There are, however, some (disputed) claims that a few individual animals (mostly higher primates like monkeys, chimpanzees and gorillas) have been trained by humans to use a small (< 50) inventory of symbol-like units using hand signs or small physical tokens. If this claim is true, it implies a huge divide between humans and nonhuman animals. It means that no animal communication systems can be understood as just `simple versions of human languages'. This claim is daring and provocative, but probably true. [Of course, if one believes that humans are derived from nonhuman animals, then somehow our ancestors must have passed through stages that were intermediate between index-based communication systems (like dogs, monkeys, bees, whales, etc) and modern-human symbolic language even though we have very little direct evidence about how this evolution took place.]

Nonword Symbols.

Words (especially nouns, verbs and adjectives) are the architype for symbols.
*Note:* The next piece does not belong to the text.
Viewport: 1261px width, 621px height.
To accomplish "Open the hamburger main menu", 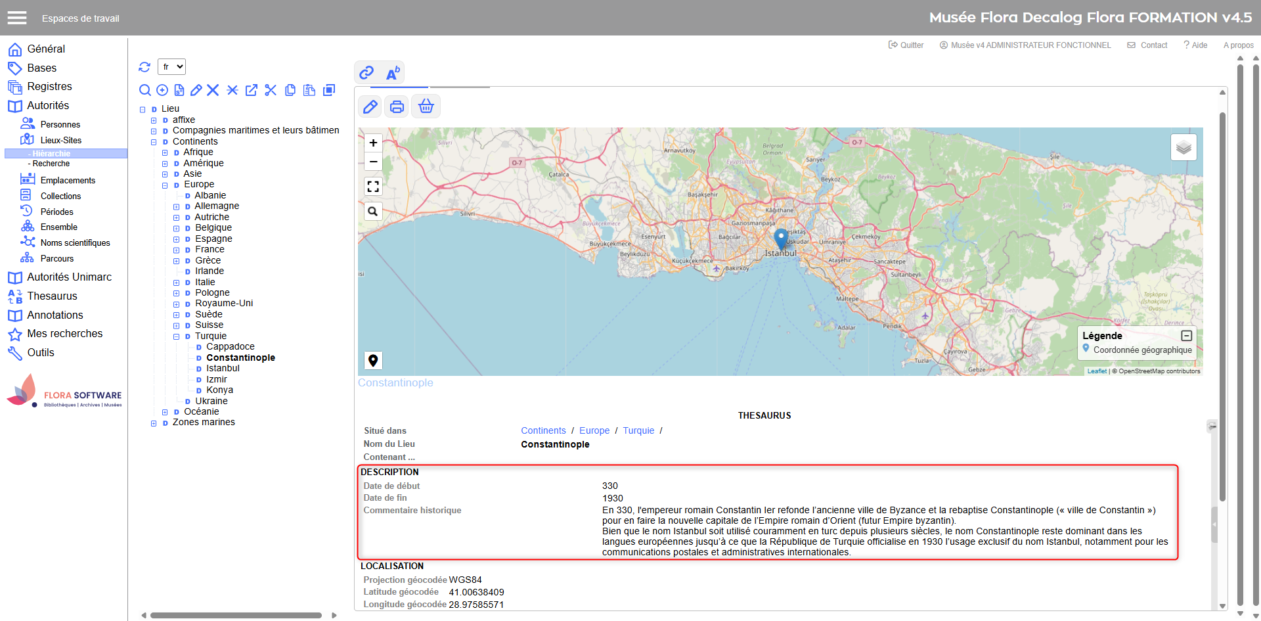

But the most common use of the term symbol in everyday, nontechnical language is for signs that are not words: eg, a flag or totem animal as the symbol of a country (bald eagle for USA, bear for Russia, etc), a cross for Christianity, star of David for Judaism, swastika for Nazism, a particular type font for a specific product (eg, Coca-Cola, Indiana University, etc).

It seems that a similar set of associations to other words exist for such symbols. Thus, the US FLAG (that is, the graphic pattern in red, white and blue, not the English word FLAG) gets its meaning partly from its association to words and concepts like: HOMELAND, WASHINGTON, BALD EAGLE, PATRIOTISM, MOM, DAD, APPLE PIE, PRIDE, HEROISM, DEMOCRACY, `OH SAY CAN YOU SEE...', `I PLEDGE ALLEGIANCE...', SACRIFICE, etc etc.

Mathematical and logical symbols also get their meaning from their relation to other symbols. Thus pi is defined as the ratio of the circumference of a circle to its diameter: pi = c/d.

So, nonword symbols are much like words but often lack a phonetic form.

Conclusion.

The term sign is often used for all three of these: icons, indices and symbols. All have a signal aspect, some physical pattern (eg, a sound or visible shape) and a meaning (some semantic content that is implied or `brought to mind') by the signal. But they differ in that icons have a physical resemblance between the signal and the meaning and an index has a correlation in space and time with its meaning. But a symbol is an arbitrary pattern (usually a sound pattern in a language) that gets its meaning primarily from its mental association with other symbols and only secondarily from its correlation with environmentally relevant properties.